**YOUR INSTRUCTIONS:**
Write out exactly the lines from the first line of the records below through the line that contains "Click the W", and stop there.

Stored records:

-.-.-

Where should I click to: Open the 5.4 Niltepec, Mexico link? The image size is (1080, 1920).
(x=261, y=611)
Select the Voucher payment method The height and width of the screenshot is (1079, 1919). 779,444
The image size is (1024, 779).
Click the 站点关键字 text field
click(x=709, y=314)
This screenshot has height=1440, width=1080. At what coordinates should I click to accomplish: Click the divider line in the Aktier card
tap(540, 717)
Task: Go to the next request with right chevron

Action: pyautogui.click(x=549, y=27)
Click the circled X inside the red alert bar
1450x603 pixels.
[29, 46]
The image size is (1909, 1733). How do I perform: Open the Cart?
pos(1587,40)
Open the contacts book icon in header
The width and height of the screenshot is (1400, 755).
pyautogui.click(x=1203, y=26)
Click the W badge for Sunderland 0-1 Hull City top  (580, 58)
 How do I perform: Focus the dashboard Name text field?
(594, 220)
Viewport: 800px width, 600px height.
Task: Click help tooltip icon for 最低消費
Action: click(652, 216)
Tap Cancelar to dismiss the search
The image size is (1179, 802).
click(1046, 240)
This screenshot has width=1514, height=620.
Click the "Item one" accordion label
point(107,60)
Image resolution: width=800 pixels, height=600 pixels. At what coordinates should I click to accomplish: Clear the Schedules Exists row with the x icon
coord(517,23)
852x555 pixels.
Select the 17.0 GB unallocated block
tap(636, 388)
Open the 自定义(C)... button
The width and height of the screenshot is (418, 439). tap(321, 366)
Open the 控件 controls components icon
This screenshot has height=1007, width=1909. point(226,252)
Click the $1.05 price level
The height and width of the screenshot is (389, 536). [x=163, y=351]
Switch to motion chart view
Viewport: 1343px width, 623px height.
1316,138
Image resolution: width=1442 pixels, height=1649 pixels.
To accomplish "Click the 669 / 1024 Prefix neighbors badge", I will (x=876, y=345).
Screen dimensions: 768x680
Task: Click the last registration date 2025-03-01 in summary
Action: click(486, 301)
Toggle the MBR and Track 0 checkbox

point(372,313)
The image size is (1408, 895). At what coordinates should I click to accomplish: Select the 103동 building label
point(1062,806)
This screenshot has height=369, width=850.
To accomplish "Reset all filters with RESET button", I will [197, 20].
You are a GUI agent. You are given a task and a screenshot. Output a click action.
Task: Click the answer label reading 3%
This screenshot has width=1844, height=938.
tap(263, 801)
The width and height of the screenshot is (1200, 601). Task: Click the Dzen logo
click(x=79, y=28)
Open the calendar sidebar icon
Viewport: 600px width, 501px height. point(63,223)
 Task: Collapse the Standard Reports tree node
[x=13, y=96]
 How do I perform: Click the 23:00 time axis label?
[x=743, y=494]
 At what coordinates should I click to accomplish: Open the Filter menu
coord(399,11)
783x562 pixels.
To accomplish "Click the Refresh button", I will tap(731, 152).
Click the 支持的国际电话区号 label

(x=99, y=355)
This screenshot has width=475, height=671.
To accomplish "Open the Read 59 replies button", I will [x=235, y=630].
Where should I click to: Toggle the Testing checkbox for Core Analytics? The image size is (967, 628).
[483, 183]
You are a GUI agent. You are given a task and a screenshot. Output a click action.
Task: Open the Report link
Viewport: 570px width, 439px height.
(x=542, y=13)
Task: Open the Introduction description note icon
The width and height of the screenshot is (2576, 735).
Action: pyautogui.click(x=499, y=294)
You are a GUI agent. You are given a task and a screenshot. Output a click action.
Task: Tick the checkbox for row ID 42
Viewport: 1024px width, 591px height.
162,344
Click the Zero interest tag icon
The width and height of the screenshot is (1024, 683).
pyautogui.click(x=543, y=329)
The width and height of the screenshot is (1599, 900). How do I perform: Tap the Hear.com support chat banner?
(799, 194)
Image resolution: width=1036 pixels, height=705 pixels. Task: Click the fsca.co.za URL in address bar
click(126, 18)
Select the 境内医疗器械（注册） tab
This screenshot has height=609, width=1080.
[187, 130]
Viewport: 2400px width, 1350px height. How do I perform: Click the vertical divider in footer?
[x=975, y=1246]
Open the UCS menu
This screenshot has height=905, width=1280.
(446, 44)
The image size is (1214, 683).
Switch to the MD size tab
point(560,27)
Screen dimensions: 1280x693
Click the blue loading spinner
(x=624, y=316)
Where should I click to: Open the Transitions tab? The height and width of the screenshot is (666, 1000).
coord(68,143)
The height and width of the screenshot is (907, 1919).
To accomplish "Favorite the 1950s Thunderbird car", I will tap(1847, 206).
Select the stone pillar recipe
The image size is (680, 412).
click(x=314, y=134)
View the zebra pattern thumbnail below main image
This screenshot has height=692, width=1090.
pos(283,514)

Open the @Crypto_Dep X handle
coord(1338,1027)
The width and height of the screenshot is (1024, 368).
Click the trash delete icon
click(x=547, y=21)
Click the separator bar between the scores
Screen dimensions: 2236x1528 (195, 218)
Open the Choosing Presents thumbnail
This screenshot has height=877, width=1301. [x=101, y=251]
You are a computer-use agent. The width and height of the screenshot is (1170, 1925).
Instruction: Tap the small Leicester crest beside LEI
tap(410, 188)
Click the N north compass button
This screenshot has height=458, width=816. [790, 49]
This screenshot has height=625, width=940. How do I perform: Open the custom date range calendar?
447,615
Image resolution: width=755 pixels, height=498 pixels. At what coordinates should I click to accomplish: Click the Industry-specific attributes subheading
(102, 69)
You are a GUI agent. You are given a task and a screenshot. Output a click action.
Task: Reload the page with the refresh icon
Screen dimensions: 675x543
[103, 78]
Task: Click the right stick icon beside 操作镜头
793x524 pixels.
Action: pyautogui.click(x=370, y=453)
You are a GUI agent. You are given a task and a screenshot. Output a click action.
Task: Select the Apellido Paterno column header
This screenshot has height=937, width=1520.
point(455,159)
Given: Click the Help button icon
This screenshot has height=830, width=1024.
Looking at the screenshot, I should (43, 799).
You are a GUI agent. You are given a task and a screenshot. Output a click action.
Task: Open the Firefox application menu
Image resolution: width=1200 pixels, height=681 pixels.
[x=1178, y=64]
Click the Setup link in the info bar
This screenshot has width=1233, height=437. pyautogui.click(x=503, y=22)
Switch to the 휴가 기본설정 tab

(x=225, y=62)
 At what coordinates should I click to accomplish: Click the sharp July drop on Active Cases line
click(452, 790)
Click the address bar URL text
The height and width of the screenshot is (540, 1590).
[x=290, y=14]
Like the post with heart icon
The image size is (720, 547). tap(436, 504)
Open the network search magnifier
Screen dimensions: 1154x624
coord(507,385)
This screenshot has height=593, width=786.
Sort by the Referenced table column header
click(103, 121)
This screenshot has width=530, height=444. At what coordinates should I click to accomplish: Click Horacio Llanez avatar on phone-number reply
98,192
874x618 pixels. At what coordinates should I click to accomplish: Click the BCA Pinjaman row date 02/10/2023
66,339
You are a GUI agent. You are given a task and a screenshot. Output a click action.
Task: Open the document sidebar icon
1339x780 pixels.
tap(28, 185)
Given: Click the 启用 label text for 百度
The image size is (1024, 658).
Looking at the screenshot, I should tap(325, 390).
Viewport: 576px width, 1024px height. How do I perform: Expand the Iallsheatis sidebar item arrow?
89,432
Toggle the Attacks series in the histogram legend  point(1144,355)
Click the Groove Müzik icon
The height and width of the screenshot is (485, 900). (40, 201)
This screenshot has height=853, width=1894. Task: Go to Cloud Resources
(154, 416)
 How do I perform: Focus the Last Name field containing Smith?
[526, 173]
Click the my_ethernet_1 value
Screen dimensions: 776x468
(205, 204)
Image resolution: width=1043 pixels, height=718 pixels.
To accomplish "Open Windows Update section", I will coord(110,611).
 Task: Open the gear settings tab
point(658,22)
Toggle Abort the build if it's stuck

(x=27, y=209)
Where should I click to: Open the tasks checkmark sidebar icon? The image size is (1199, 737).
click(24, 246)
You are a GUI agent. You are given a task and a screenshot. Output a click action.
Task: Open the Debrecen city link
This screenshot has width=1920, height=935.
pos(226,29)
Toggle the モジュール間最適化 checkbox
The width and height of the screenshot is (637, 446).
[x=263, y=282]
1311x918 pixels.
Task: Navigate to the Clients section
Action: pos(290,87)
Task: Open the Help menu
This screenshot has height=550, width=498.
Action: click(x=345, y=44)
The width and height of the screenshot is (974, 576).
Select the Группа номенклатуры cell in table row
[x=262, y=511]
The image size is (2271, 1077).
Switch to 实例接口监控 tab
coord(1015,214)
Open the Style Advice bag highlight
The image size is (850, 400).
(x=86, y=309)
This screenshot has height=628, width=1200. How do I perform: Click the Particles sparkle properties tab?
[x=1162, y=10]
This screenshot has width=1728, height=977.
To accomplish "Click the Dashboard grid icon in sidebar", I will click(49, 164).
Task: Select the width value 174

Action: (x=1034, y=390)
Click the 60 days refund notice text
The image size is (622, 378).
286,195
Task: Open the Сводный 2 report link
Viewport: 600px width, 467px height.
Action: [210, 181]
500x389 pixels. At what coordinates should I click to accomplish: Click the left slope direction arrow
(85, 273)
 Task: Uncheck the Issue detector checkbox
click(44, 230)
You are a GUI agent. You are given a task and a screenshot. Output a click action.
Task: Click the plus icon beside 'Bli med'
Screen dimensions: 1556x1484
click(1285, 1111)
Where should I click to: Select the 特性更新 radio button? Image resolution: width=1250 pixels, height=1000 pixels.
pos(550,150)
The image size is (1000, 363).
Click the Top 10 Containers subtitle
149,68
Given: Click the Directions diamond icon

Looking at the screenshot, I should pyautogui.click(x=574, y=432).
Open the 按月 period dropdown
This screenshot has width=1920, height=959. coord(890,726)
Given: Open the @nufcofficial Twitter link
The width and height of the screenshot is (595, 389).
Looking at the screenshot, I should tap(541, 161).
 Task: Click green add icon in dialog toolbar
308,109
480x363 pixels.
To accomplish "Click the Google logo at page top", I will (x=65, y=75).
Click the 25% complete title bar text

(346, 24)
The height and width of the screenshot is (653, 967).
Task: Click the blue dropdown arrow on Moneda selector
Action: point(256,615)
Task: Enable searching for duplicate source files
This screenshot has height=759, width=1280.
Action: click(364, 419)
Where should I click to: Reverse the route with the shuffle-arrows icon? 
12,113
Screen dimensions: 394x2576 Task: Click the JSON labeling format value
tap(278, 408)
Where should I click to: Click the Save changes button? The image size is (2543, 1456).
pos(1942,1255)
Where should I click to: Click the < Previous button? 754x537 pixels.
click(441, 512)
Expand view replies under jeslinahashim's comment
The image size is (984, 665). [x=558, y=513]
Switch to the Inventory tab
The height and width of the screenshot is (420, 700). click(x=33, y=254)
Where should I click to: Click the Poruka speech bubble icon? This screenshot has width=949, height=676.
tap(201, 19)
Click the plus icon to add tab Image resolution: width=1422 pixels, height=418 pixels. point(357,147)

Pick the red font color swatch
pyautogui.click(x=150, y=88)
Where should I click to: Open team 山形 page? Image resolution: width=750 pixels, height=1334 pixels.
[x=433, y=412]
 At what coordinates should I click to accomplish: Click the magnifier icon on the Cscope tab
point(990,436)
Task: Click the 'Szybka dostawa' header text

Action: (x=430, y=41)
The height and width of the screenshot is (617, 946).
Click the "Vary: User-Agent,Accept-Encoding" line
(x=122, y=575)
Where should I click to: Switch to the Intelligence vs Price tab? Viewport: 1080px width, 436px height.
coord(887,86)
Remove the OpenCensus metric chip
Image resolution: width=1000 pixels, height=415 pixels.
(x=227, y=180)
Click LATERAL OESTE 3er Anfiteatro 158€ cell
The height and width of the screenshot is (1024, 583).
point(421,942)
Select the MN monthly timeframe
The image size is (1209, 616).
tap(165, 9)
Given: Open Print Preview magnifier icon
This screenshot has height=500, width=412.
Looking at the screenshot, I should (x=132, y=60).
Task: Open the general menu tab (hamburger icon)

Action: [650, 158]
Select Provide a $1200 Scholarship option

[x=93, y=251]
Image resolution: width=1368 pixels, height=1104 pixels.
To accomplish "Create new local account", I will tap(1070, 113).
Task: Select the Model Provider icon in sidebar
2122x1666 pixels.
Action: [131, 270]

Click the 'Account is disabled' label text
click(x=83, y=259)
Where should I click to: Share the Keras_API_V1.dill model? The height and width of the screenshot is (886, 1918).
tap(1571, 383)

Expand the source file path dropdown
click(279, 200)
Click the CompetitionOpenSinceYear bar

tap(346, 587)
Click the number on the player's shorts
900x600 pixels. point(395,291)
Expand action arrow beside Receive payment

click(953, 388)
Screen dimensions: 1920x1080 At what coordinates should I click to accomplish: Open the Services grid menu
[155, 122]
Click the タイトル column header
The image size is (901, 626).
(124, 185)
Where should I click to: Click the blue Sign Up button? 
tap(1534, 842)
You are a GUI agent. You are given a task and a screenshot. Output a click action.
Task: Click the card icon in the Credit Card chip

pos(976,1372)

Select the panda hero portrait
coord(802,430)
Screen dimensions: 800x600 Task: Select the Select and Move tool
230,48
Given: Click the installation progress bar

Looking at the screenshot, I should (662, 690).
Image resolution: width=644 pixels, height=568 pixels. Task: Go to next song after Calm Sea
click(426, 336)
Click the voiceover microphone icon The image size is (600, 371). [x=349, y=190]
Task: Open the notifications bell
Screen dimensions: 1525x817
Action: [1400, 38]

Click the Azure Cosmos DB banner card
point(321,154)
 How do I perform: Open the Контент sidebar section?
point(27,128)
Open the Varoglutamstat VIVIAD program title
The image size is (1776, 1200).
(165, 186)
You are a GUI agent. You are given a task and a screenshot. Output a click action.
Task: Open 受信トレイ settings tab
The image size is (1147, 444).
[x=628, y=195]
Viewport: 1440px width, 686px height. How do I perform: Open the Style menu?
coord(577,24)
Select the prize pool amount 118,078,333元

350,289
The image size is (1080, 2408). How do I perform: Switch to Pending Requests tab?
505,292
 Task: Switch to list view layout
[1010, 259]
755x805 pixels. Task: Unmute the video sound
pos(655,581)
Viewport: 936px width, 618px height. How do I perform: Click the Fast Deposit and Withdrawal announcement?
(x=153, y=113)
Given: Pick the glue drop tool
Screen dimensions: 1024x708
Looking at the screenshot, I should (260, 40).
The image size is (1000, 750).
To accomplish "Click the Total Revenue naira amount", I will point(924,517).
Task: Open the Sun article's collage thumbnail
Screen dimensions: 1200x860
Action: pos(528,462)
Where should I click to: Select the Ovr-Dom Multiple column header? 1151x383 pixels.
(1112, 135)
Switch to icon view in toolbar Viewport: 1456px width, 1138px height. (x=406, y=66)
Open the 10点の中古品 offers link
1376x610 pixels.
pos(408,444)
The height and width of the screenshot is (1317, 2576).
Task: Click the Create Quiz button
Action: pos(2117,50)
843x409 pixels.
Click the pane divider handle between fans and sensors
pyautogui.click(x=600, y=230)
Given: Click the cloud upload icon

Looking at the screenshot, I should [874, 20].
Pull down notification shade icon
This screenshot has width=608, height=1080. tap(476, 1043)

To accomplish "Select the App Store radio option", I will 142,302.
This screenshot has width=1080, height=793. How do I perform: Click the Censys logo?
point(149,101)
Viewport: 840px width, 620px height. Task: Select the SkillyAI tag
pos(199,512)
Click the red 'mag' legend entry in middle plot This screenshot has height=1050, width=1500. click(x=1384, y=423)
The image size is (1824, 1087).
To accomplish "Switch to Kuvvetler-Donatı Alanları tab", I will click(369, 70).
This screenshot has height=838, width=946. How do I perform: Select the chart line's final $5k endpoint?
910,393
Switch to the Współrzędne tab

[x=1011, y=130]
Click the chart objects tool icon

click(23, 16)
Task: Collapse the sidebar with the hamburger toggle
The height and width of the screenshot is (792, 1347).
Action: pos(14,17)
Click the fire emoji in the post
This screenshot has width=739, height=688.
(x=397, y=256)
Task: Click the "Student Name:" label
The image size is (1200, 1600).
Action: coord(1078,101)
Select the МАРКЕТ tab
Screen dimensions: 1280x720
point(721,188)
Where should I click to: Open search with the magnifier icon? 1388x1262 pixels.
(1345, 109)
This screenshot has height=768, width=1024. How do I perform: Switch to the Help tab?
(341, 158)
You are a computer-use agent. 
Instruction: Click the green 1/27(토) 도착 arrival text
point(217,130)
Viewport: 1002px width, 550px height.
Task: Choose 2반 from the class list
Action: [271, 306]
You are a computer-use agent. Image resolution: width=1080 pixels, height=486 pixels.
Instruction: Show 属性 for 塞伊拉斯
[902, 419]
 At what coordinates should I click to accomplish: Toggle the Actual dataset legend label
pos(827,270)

-.-.-

**EXERCISE RESULT:**
Where should I click to: Open the 5.4 Niltepec, Mexico link? The image size is (1080, 1920).
(x=261, y=611)
Select the Voucher payment method The height and width of the screenshot is (1079, 1919). 779,444
The image size is (1024, 779).
Click the 站点关键字 text field
click(x=709, y=314)
This screenshot has height=1440, width=1080. At what coordinates should I click to accomplish: Click the divider line in the Aktier card
tap(540, 717)
Task: Go to the next request with right chevron

Action: pyautogui.click(x=549, y=27)
Click the circled X inside the red alert bar
1450x603 pixels.
[29, 46]
The image size is (1909, 1733). How do I perform: Open the Cart?
pos(1587,40)
Open the contacts book icon in header
The width and height of the screenshot is (1400, 755).
pyautogui.click(x=1203, y=26)
Click the W badge for Sunderland 0-1 Hull City top  (580, 58)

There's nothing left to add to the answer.